Let’s have an open and honest (spoiler-free) discussion about Harry Potter and the Cursed Child.

I was determined to give this book the chance it deserved, but I also wanted to temper my expectations in case it was terrible. I figured at worst it would suck, and at best it would not suck too much. Going in, part of me was thinking “I will hate this because it’s new and I hate change,” and part of me was thinking “I will hate this because it’s too similar to the original story and if you’re trying to pull at the nostalgia heartstrings then NICE TRY, J.K. ROWLING, YOU WITCH OF SADNESS, BUT YOU’RE NOT GETTING ME.”

That said, look what happened. If we’re going to go any further with this then you should know who I am and what I am about:

The blue ones are parts where I either 1) thought about crying, or 2) actually cried the kind of gross human tears that terrify both man and beast. And I wasn’t crying because of how bad it was. You know that perverse feeling of joy you get when your heart is being ripped out of your heaving chest? Yeah. It was that.

Cursed Child surprised me. It revisits the original story we all know and love without eclipsing the new one. There are some fresh faces, since the narrative focuses heavily on Harry’s son, Albus Severus, but there’s also a slew of familiar ones—including some you might not be expecting. I liked that the story relied on the original canon without changing or invalidating it, and without feeling overly contrived. Cursed Child is threading an impressively inclusive needle there, and it works.

Now let’s get this out of the way: I, too, am a human conduit of the Information Age, I am literally always online, and I know every single thing people are saying about Cursed Child sounding like an egregiously bad fanfic. They’re not wrong. Taken on its own, the plot sounds absolutely ridiculous. How can I reconcile that with the fact that I completely loved it? I can’t. I can only sit here, awash in my personal horror, and wait for the end of days.

I’m kidding. Here’s the rub: Cursed Child is a continuation of the Harry Potter saga. It’s the eighth story, but it is not—nor is it intended to be—the eighth book. It is a play, first and foremost, and plays and novels are wholly different vehicles for storytelling. I know we all know this. But I also think this is something that’s difficult to remember when you’re dealing with a beloved literary juggernaut we’ve all been reading and re-reading for upwards of a decade.

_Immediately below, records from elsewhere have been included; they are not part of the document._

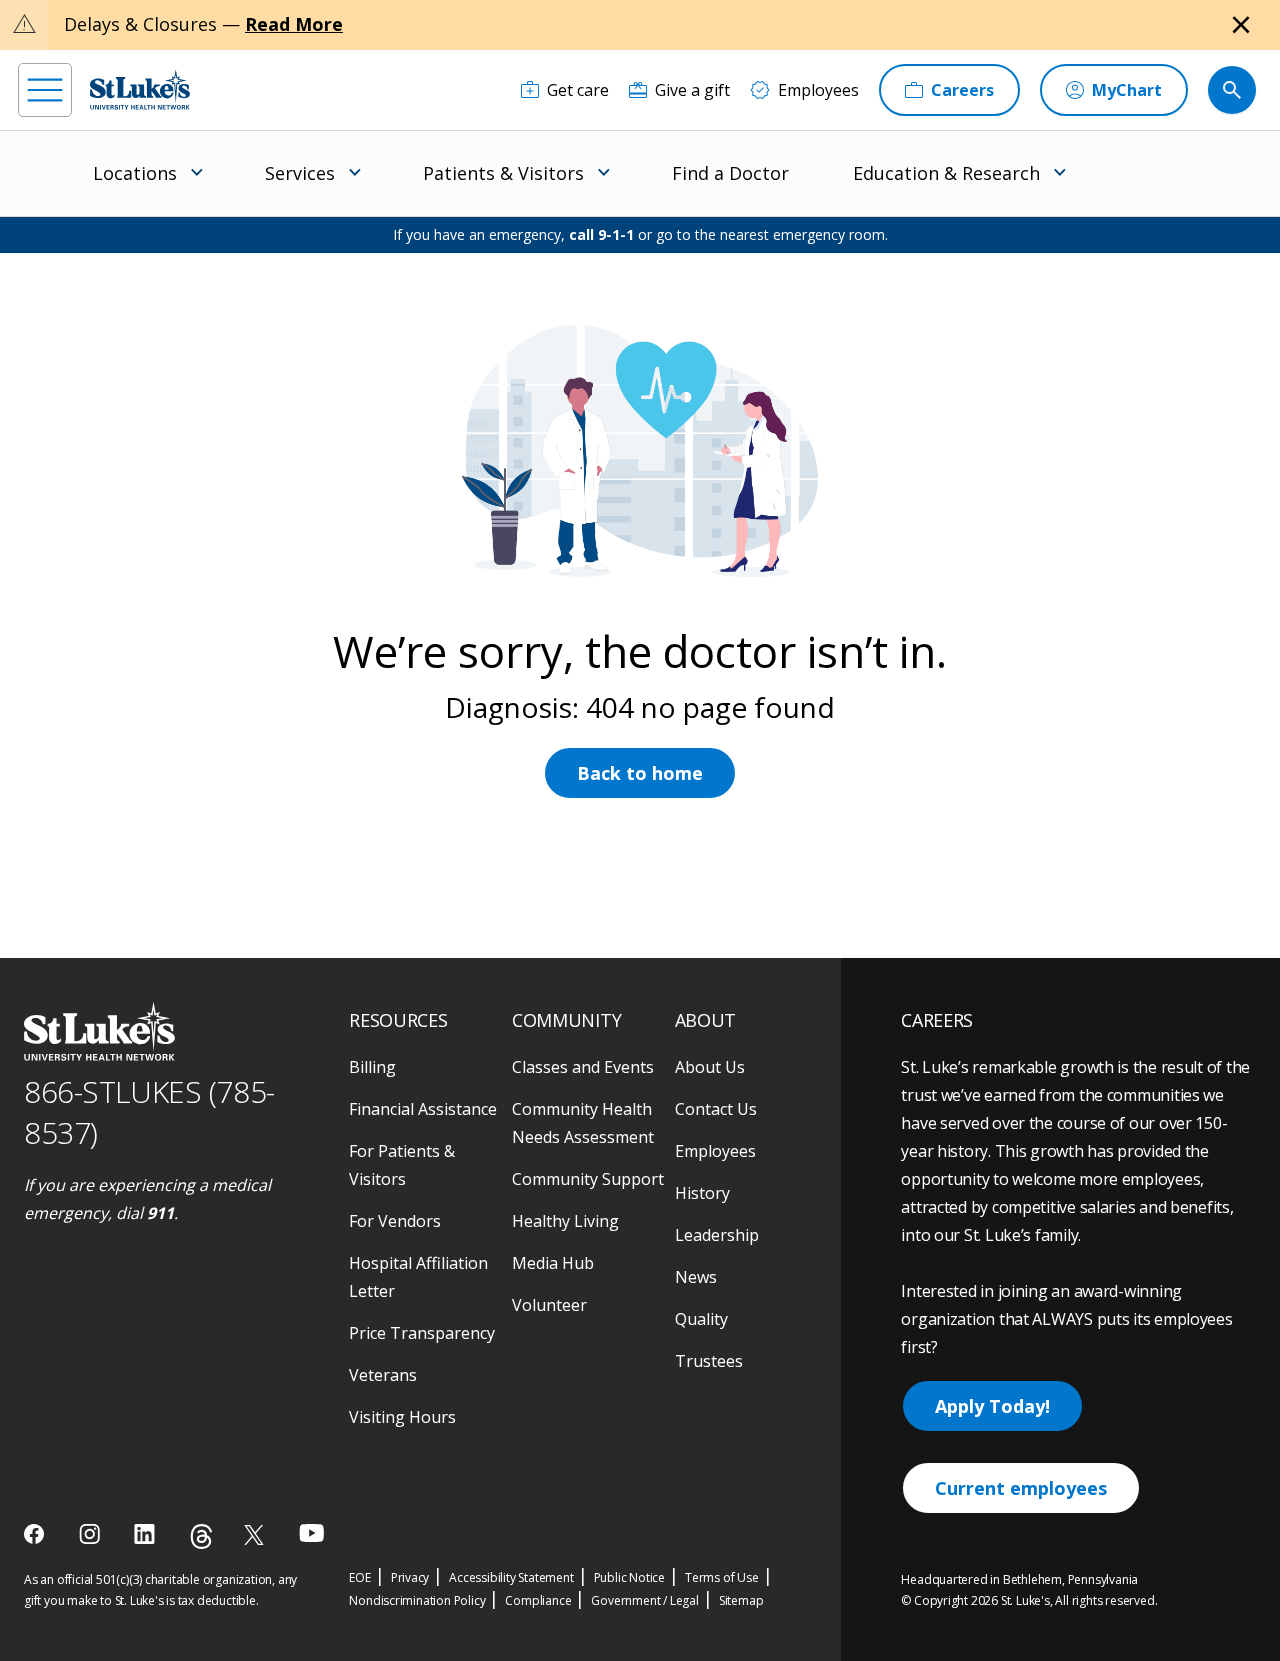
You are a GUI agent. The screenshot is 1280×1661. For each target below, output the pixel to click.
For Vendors (395, 1221)
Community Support (588, 1179)
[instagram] (91, 1534)
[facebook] (36, 1534)
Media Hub (553, 1263)
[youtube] (311, 1532)
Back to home (640, 773)
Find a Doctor (730, 173)
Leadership (717, 1235)
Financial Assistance (423, 1109)
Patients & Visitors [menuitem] (503, 173)
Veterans (383, 1375)
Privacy (410, 1577)
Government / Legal (644, 1600)
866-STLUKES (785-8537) (149, 1112)
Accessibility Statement (511, 1577)
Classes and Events (583, 1067)
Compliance (538, 1600)
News (696, 1277)
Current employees (1021, 1488)
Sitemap (741, 1600)
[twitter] (256, 1534)
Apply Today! (992, 1406)
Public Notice (629, 1577)
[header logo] (140, 89)
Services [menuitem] (300, 173)
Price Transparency (422, 1333)
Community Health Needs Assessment (583, 1123)
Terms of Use (722, 1577)
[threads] (201, 1536)
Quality (701, 1319)
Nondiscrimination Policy (417, 1600)
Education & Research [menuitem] (946, 173)
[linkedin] (146, 1534)
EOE (359, 1577)
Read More (294, 24)
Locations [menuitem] (135, 173)
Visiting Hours (402, 1417)
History (702, 1193)
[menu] (45, 90)
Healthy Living (565, 1221)
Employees (715, 1151)
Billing (372, 1067)
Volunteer (549, 1305)
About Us (710, 1067)
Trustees (709, 1361)
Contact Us (716, 1109)
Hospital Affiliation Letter (418, 1277)
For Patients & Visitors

Put simply, Cursed Child is often theatrical, sometimes campy. Plot points are exaggerated and characterizations are simplified for purposes both comedic and dramatic. There are zany elements that would sound downright bananas if you were to apply them to the book universe with which we’re all familiar, but they work perfectly in a live production. This isn’t a bad thing, necessarily, just different—not unlike national treasure Alan Rickman and his book-to-screen interpretation of Severus Snape. It had very little in common with book!Snape, but it’s now an iconic facet of the wider Potter lore.

One of my favorite things about the story is how well it played to an audience of hardcore fans without becoming inaccessible to newer ones. The reason I was so often on the brink of tears was because I’m a hypersensitive trash baby, yes, but also because the narrative takes place in the wizarding world we all grew up in. They would briefly mention a minor character from way back when and I would be like “HELL YES, THE GANG’S ALL HERE.” That said, it isn’t taking a trip down memory lane purely for the sake of nostalgia, nor is it trying too hard.

Harry Potter means a lot to me, as I’m sure it does to you. If I hated Cursed Child with the passion of a thousand fiery suns, I would tell you guys. I’m not scared. Guess what? I didn’t like Pacific Rim, and this haunts me every day. I think if you’re measuring Cursed Child to the standard of the original stories, you will probably be disappointed. If you can accept it for what it is and evaluate it as such, you might just like it as much as I did.

Or maybe you won’t. You might still hate it. That’s okay! We can still be friends. As long as we can all agree that Voldemort exploding like a piñata in Deathly Hallows was one of the great cinematic missteps of our time, that is.